In this exercise, the data must be written out exactly.

# [Available records]
==============================

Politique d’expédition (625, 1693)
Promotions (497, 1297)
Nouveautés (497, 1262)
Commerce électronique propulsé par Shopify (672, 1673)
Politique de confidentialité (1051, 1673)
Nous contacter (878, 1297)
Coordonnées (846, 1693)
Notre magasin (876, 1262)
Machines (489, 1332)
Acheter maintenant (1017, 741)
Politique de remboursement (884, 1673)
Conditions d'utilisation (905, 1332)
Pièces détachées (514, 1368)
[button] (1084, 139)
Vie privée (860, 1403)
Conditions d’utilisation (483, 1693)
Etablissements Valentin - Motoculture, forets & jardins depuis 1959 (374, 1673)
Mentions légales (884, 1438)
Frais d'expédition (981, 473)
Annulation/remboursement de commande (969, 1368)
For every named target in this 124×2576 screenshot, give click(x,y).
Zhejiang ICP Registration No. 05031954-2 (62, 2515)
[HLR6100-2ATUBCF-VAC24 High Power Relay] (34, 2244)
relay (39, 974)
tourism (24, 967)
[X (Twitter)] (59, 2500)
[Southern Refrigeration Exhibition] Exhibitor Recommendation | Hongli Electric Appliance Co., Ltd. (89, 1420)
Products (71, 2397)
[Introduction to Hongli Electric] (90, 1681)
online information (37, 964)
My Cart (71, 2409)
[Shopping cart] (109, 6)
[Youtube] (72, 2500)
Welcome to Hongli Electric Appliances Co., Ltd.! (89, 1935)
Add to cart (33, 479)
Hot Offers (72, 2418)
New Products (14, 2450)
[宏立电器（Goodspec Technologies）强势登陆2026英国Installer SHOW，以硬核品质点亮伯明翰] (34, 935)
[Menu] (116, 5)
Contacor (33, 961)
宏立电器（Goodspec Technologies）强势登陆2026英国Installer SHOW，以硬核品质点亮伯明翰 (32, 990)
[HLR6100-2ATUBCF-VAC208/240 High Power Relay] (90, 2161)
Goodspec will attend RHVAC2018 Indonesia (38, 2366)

==============================

# [Exercise response]
Politique d’expédition (625, 1693)
Promotions (497, 1297)
Nouveautés (497, 1262)
Commerce électronique propulsé par Shopify (672, 1673)
Politique de confidentialité (1051, 1673)
Nous contacter (878, 1297)
Coordonnées (846, 1693)
Notre magasin (876, 1262)
Machines (489, 1332)
Acheter maintenant (1017, 741)
Politique de remboursement (884, 1673)
Conditions d'utilisation (905, 1332)
Pièces détachées (514, 1368)
[button] (1084, 139)
Vie privée (860, 1403)
Conditions d’utilisation (483, 1693)
Etablissements Valentin - Motoculture, forets & jardins depuis 1959 (374, 1673)
Mentions légales (884, 1438)
Frais d'expédition (981, 473)
Annulation/remboursement de commande (969, 1368)
For every named target in this 124×2576 screenshot, give click(x,y).
Zhejiang ICP Registration No. 05031954-2 (62, 2515)
[HLR6100-2ATUBCF-VAC24 High Power Relay] (34, 2244)
relay (39, 974)
tourism (24, 967)
[X (Twitter)] (59, 2500)
[Southern Refrigeration Exhibition] Exhibitor Recommendation | Hongli Electric Appliance Co., Ltd. (89, 1420)
Products (71, 2397)
[Introduction to Hongli Electric] (90, 1681)
online information (37, 964)
My Cart (71, 2409)
[Shopping cart] (109, 6)
[Youtube] (72, 2500)
Welcome to Hongli Electric Appliances Co., Ltd.! (89, 1935)
Add to cart (33, 479)
Hot Offers (72, 2418)
New Products (14, 2450)
[宏立电器（Goodspec Technologies）强势登陆2026英国Installer SHOW，以硬核品质点亮伯明翰] (34, 935)
[Menu] (116, 5)
Contacor (33, 961)
宏立电器（Goodspec Technologies）强势登陆2026英国Installer SHOW，以硬核品质点亮伯明翰 (32, 990)
[HLR6100-2ATUBCF-VAC208/240 High Power Relay] (90, 2161)
Goodspec will attend RHVAC2018 Indonesia (38, 2366)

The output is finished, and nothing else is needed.